INFORMATION GIVEN:

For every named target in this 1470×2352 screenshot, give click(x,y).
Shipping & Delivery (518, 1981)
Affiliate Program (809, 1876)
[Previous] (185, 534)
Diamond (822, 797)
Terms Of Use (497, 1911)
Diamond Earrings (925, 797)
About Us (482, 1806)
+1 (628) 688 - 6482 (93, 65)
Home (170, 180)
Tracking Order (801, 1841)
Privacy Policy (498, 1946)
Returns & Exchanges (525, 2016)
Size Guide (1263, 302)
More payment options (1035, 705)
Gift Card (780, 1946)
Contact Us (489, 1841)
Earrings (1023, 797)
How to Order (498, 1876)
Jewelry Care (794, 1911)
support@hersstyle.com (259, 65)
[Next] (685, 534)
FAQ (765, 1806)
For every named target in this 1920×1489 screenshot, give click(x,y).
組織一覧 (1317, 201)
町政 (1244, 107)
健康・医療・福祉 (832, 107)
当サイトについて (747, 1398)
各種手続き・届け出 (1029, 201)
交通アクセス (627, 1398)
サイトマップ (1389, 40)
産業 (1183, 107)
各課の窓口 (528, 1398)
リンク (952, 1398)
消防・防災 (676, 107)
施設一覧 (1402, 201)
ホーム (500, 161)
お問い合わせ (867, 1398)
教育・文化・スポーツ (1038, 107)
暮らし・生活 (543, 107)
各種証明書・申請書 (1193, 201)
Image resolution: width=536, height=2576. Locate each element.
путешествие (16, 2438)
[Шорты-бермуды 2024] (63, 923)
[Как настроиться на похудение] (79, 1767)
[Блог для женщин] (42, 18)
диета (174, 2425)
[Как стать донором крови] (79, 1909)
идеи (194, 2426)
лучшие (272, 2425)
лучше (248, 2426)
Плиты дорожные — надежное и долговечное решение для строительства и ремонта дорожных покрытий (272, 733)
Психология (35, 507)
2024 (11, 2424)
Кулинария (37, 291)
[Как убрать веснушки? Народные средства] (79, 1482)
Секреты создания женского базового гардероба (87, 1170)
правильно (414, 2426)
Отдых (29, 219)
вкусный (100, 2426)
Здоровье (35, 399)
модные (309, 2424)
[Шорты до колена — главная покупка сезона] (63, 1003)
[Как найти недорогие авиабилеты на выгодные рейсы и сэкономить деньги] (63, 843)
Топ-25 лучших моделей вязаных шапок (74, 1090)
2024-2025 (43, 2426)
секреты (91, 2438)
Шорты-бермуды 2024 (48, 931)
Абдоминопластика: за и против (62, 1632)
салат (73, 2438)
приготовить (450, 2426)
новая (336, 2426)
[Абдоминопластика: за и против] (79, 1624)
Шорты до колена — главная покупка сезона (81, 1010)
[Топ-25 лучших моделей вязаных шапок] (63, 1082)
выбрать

ACTIVITY:
Beginning with the very first line of the material above, give each line again exactly, ending with the line that contains "FAQ (765, 1806)".

WRITTEN RESPONSE:
For every named target in this 1470×2352 screenshot, give click(x,y).
Shipping & Delivery (518, 1981)
Affiliate Program (809, 1876)
[Previous] (185, 534)
Diamond (822, 797)
Terms Of Use (497, 1911)
Diamond Earrings (925, 797)
About Us (482, 1806)
+1 (628) 688 - 6482 (93, 65)
Home (170, 180)
Tracking Order (801, 1841)
Privacy Policy (498, 1946)
Returns & Exchanges (525, 2016)
Size Guide (1263, 302)
More payment options (1035, 705)
Gift Card (780, 1946)
Contact Us (489, 1841)
Earrings (1023, 797)
How to Order (498, 1876)
Jewelry Care (794, 1911)
support@hersstyle.com (259, 65)
[Next] (685, 534)
FAQ (765, 1806)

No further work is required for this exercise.